» Brontekst:
Artikel 2 Belastbaar feit

Onder de naam precariobelasting wordt een directe belasting geheven ter zake van het hebben van voorwerpen onder, op of boven voor de openbare dienst bestemde gemeentegrond, bedoeld of genoemd in deze verordening en de daarbij behorende tarieventabel.

Artikel 3 Belastingplicht

  • 1.

    De precariobelasting wordt geheven van degene die het voorwerp of de voorwerpen onder, op of boven voor de openbare dienst bestemde gemeentegrond heeft, dan wel van degene ten behoeve van wie dat voorwerp of die voorwerpen onder, op of boven voor de openbare dienst bestemde gemeentegrond aanwezig zijn.

  • 2.

» Opdrachten:
**a.** Geef het stuk van de brontekst tussen "Artikel 2 Belastbaar" en "gemeentegrond aanwezig zijn.", beide inbegrepen, opnieuw weer en verwissel daarin "precariobelasting" voor "toeristenbelasting".
**b.** Schaal de lijst op vanaf het begin tot en met de regel met "pyautogui.click(x=325, y=106)": vermenigvuldig elke coördinaat in de antwoorden met 2,55 en rond af op hele getallen, waarbij halven naar boven gaan. Geef alleen die regels opnieuw weer, met de verzoeken erbij.
De brontekst en de lijst hebben niets met elkaar te maken.

» Lijst bij opdracht:
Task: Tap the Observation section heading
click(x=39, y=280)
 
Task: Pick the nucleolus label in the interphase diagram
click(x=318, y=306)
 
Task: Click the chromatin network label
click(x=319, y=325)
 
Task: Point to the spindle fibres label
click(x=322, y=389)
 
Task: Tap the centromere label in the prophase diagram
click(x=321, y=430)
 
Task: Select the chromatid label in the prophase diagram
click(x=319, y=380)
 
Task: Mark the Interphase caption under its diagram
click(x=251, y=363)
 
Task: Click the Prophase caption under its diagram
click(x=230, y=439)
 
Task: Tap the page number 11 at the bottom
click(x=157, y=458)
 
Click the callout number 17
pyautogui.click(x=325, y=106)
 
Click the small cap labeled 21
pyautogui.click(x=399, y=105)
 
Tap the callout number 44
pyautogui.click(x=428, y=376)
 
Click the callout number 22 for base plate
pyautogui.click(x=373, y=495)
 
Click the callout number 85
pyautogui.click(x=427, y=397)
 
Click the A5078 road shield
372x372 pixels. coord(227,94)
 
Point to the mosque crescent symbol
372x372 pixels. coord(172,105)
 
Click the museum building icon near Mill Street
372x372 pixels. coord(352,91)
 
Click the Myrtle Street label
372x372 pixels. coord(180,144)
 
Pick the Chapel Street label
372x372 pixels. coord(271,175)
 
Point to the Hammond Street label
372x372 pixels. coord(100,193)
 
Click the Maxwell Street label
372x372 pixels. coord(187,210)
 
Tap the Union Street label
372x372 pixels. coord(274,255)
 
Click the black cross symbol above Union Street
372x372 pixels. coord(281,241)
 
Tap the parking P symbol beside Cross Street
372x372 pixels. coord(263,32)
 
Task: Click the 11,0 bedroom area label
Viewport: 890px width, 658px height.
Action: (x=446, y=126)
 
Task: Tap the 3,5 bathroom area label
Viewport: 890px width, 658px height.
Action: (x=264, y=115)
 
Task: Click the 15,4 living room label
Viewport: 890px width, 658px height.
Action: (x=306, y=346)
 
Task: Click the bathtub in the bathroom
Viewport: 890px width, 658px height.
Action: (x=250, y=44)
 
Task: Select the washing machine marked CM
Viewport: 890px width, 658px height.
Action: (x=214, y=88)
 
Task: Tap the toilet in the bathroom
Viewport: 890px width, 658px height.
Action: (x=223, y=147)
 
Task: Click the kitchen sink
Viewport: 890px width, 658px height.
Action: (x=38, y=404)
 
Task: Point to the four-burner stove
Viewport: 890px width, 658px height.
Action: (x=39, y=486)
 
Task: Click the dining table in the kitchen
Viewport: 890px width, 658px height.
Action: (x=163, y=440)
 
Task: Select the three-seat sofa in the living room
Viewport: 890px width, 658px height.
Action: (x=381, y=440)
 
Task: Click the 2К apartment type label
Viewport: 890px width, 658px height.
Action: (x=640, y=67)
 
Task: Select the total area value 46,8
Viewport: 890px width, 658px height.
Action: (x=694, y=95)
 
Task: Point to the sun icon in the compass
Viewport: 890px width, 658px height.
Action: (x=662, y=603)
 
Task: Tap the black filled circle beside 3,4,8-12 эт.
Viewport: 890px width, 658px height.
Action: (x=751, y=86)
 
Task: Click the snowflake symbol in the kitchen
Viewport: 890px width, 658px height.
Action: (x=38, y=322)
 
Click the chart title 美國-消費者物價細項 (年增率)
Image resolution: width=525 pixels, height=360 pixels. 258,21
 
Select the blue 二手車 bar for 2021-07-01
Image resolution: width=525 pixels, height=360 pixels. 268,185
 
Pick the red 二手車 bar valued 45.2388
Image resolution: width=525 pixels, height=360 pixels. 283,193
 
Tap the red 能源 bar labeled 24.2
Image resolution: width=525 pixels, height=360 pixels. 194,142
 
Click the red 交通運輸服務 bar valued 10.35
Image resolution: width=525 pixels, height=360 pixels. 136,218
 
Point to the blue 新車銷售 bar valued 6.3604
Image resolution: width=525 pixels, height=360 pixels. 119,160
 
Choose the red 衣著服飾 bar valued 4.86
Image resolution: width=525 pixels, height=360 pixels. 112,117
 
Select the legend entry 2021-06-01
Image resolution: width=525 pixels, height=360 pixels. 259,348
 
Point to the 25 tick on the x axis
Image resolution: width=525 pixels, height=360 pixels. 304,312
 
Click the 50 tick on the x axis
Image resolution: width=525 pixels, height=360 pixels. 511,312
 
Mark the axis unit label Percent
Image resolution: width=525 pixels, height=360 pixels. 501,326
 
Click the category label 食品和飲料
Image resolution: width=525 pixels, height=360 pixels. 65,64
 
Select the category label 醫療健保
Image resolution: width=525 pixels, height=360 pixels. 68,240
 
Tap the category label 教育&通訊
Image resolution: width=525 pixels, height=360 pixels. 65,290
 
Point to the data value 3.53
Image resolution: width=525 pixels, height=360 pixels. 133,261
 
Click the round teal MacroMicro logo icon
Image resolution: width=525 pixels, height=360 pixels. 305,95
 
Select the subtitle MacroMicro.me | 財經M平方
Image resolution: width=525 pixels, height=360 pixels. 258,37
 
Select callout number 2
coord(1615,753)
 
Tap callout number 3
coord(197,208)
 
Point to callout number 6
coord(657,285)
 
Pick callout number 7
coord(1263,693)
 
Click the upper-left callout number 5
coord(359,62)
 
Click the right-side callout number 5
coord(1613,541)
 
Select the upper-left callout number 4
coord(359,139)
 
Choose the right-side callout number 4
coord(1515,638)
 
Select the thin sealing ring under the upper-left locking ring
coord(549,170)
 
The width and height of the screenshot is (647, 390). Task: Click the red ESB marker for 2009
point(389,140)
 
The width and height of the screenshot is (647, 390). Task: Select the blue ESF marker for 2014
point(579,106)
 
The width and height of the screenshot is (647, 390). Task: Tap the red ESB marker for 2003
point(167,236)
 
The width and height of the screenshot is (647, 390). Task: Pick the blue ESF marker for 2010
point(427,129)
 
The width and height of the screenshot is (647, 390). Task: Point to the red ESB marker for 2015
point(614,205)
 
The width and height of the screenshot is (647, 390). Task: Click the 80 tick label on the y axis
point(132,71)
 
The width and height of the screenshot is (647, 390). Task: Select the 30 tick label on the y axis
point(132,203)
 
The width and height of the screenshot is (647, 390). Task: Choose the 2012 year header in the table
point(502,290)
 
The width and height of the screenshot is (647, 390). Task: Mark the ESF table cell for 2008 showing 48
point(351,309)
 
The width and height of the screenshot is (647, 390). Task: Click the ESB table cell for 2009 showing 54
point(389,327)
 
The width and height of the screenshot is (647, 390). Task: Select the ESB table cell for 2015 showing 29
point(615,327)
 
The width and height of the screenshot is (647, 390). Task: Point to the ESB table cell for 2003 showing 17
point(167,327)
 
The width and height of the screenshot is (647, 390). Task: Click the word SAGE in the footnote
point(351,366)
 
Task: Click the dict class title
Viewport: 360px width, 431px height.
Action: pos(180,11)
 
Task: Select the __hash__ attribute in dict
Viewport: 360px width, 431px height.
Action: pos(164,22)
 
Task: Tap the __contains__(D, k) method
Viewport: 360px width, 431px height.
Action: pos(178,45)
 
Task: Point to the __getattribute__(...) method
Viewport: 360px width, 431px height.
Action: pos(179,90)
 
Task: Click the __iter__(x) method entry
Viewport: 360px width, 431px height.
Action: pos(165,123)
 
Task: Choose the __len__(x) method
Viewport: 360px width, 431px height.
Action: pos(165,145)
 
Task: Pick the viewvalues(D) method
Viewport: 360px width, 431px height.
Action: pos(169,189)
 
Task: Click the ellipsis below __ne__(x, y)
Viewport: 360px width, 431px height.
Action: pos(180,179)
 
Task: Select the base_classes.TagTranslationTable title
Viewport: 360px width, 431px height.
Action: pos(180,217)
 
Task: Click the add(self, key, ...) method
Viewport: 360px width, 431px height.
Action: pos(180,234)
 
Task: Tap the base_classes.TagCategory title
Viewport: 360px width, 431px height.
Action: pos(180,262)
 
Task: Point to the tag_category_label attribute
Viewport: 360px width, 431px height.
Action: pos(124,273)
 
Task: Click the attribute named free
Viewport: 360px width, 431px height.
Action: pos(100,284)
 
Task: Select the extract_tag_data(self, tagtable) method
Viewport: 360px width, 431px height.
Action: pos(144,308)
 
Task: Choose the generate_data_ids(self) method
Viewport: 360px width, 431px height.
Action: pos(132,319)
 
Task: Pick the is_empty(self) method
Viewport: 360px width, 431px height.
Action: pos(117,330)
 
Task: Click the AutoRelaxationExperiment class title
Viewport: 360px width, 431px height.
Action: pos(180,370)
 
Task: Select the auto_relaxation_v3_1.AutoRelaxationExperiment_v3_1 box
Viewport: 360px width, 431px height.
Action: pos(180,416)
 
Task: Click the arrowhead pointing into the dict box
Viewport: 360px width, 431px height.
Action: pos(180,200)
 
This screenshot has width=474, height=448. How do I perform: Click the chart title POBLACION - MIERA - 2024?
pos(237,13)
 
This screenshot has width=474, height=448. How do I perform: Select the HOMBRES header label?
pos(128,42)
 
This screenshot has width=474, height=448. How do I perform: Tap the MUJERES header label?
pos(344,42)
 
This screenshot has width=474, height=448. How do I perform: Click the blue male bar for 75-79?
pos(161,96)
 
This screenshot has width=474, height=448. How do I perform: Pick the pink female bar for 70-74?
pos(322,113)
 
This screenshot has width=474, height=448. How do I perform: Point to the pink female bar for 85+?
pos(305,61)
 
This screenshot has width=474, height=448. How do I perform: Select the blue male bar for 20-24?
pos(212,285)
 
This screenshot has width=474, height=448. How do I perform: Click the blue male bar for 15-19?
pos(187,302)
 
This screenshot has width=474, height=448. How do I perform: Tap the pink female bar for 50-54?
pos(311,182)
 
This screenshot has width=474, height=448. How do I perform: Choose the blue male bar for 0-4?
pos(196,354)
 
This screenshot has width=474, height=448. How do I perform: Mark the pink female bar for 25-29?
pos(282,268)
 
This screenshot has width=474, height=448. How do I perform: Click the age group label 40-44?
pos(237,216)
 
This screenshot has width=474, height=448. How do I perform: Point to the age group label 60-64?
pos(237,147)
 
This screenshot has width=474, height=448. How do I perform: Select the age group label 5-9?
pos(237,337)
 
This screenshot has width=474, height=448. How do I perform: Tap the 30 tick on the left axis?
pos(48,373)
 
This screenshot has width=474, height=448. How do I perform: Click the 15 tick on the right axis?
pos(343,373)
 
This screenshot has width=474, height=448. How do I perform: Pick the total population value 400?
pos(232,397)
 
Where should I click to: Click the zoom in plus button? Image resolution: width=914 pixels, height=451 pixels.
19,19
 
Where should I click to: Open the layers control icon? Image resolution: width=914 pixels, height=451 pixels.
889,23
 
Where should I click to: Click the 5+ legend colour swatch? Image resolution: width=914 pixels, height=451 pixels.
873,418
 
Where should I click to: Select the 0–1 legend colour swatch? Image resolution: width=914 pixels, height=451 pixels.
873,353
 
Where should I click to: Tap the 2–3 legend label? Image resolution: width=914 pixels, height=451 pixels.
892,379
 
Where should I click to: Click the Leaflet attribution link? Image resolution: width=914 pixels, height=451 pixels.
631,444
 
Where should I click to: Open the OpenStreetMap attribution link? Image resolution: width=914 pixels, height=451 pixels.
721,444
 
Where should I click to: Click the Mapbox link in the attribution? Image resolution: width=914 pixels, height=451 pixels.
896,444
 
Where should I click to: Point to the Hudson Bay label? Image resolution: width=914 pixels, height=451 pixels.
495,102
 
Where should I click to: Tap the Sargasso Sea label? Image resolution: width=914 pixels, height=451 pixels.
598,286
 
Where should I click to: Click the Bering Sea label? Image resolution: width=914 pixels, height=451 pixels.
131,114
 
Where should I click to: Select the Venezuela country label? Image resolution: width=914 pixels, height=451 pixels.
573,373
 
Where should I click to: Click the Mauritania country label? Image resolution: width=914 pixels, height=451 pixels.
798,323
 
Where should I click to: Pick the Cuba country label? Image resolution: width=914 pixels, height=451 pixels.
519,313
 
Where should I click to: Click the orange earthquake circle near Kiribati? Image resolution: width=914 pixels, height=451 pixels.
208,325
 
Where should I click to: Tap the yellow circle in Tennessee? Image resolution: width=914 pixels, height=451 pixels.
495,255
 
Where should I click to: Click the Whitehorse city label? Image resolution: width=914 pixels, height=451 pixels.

» Antwoorden:
**a.**
Artikel 2 Belastbaar feit

Onder de naam toeristenbelasting wordt een directe belasting geheven ter zake van het hebben van voorwerpen onder, op of boven voor de openbare dienst bestemde gemeentegrond, bedoeld of genoemd in deze verordening en de daarbij behorende tarieventabel.

Artikel 3 Belastingplicht

  • 1.

    De toeristenbelasting wordt geheven van degene die het voorwerp of de voorwerpen onder, op of boven voor de openbare dienst bestemde gemeentegrond heeft, dan wel van degene ten behoeve van wie dat voorwerp of die voorwerpen onder, op of boven voor de openbare dienst bestemde gemeentegrond aanwezig zijn.

**b.**
Task: Tap the Observation section heading
click(x=99, y=714)
 
Task: Pick the nucleolus label in the interphase diagram
click(x=811, y=780)
 
Task: Click the chromatin network label
click(x=813, y=829)
 
Task: Point to the spindle fibres label
click(x=821, y=992)
 
Task: Tap the centromere label in the prophase diagram
click(x=819, y=1097)
 
Task: Select the chromatid label in the prophase diagram
click(x=813, y=969)
 
Task: Mark the Interphase caption under its diagram
click(x=640, y=926)
 
Task: Click the Prophase caption under its diagram
click(x=587, y=1119)
 
Task: Tap the page number 11 at the bottom
click(x=400, y=1168)
 
Click the callout number 17
pyautogui.click(x=829, y=270)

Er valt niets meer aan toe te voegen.